### ACTION ITEM
Any pictures in the records below must be left out when you repeat the lines from the line containing "1080x473 pixels." through the line containing "The height and" exactly.

─── TASK INPUTS ───

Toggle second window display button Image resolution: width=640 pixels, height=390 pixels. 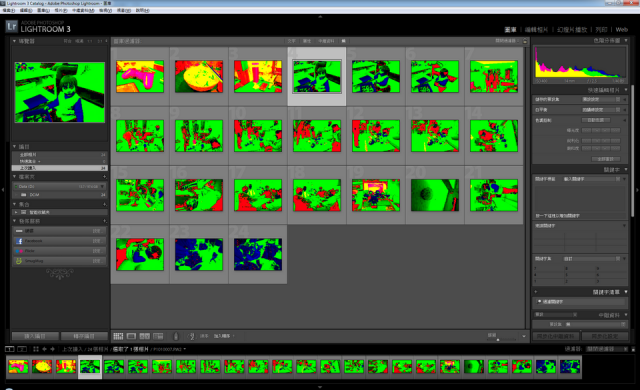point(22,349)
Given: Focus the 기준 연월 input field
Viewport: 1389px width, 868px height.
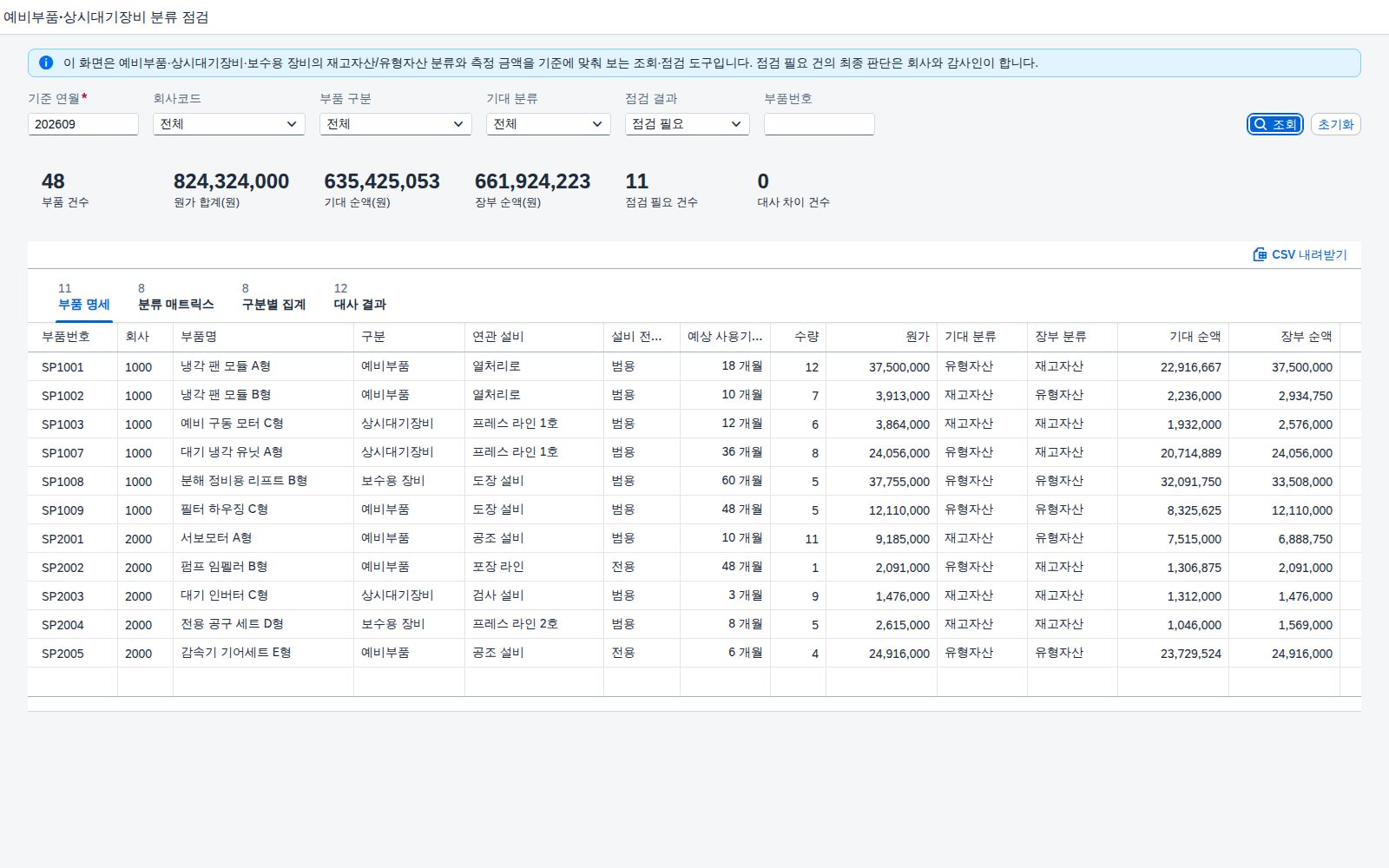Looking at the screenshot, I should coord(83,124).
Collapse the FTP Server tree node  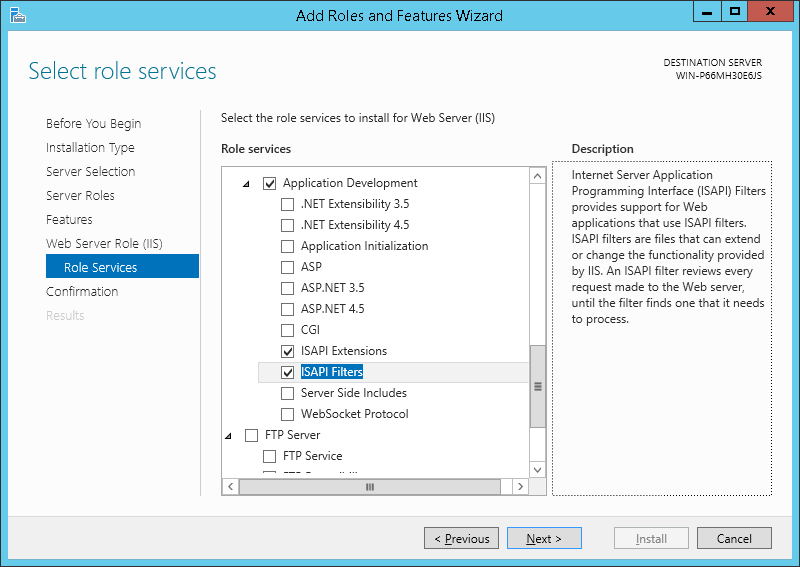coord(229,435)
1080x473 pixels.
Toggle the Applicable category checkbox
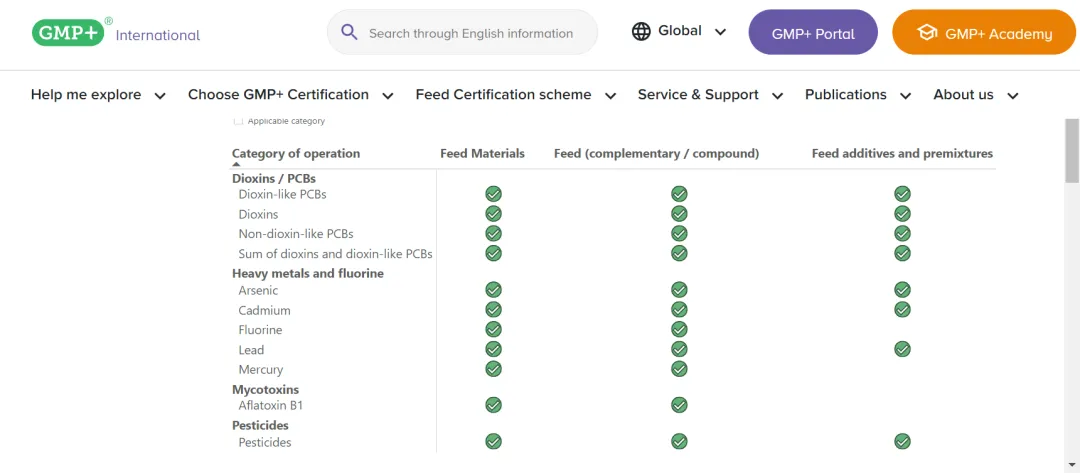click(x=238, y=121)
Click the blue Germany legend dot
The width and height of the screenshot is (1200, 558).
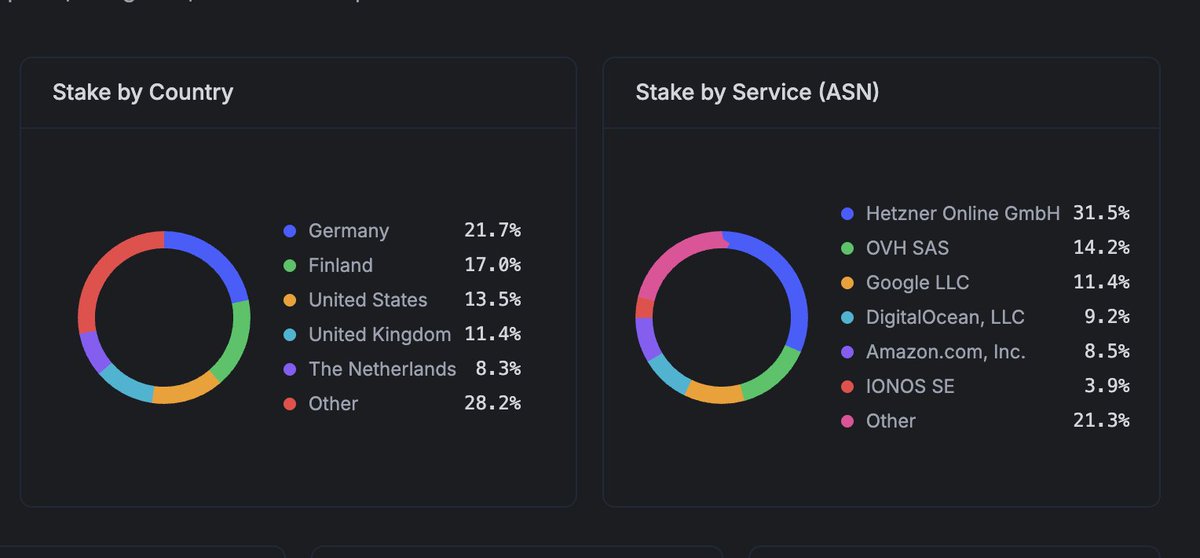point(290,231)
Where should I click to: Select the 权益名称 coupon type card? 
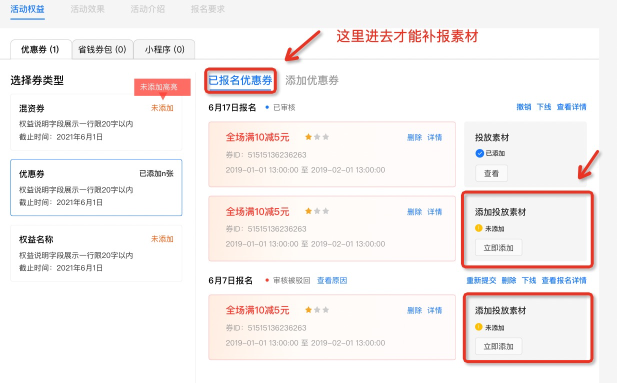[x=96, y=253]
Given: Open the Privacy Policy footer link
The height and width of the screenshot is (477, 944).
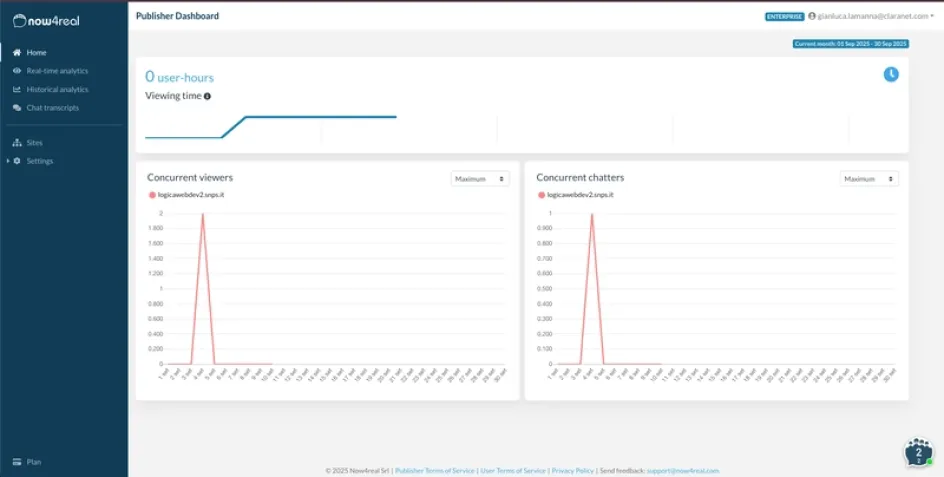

───
─── TASK INPUTS ───

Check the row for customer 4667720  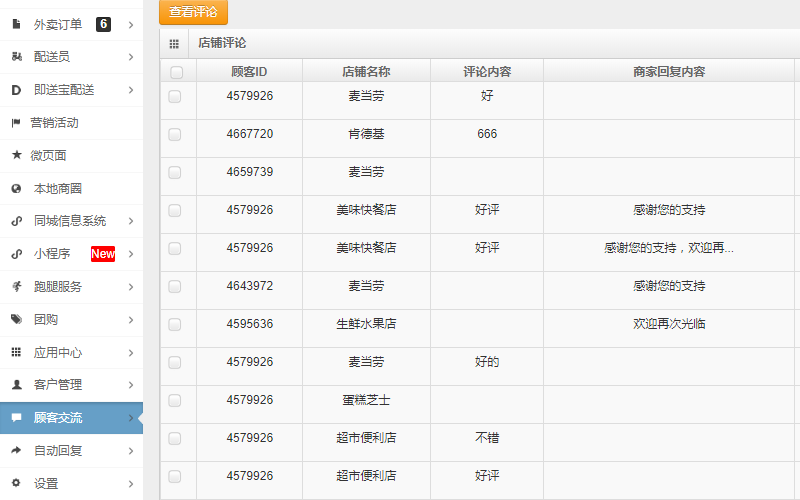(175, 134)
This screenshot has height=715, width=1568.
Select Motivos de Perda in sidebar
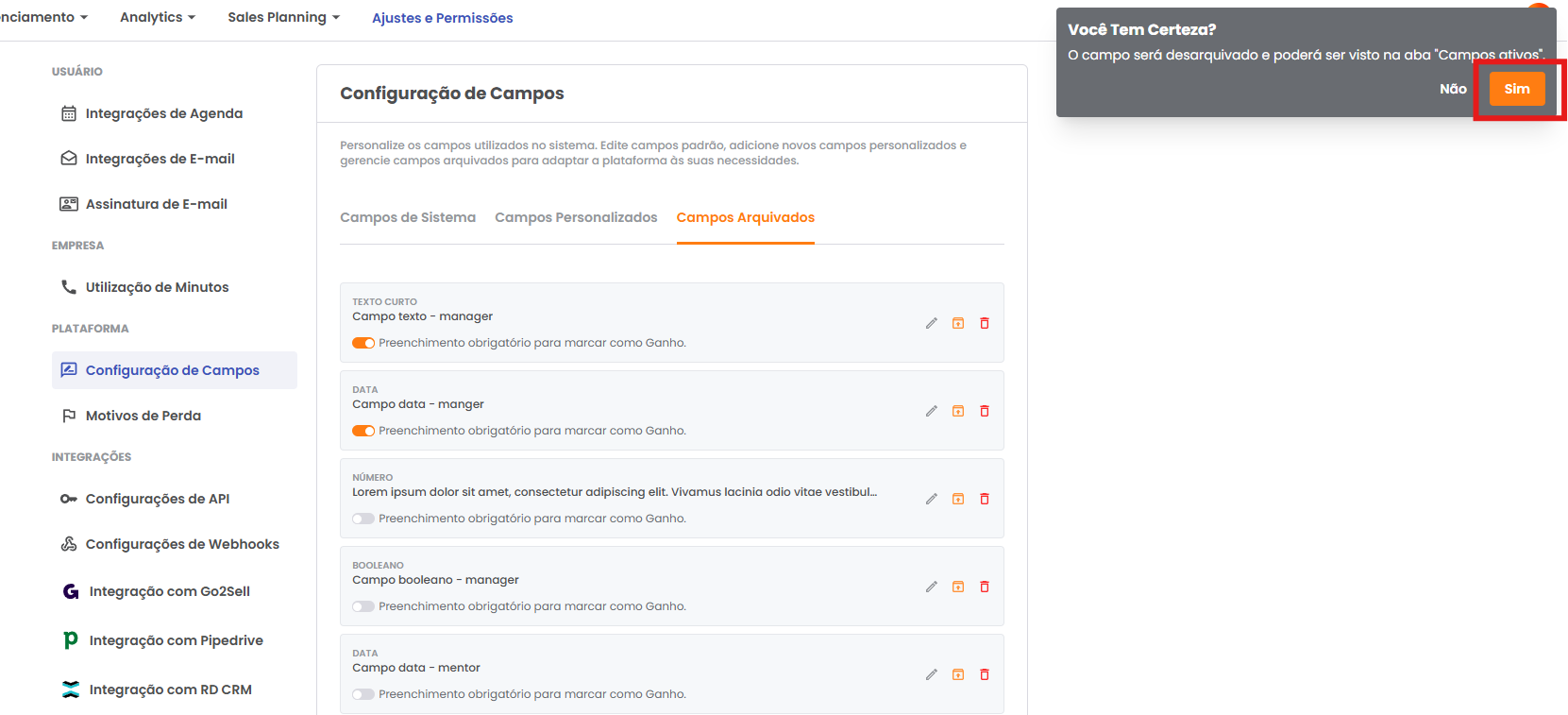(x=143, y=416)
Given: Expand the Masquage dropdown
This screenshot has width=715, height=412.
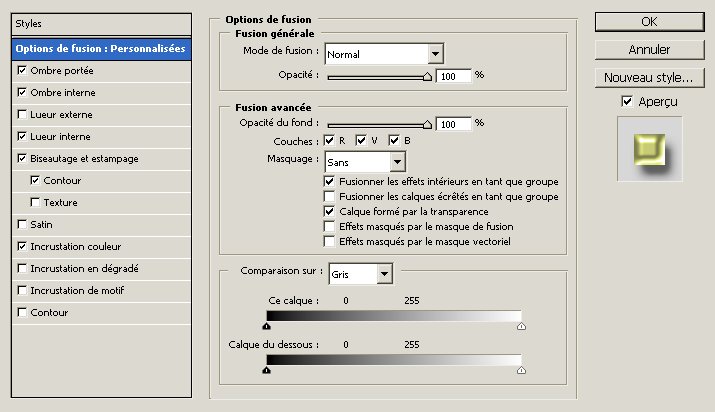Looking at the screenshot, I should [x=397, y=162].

───
─── TASK INPUTS ───

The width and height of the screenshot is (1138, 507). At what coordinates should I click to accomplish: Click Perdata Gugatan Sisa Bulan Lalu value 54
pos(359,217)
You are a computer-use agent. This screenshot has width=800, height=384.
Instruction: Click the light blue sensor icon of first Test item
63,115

───

### WRITTEN RESPONSE
1080x473 pixels.
Toggle the Applicable category checkbox
click(x=238, y=121)
Click the blue Germany legend dot
The width and height of the screenshot is (1200, 558).
point(290,231)
Where should I click to: Select the 权益名称 coupon type card? 
[x=96, y=253]
Given: Open the Privacy Policy footer link
The height and width of the screenshot is (477, 944).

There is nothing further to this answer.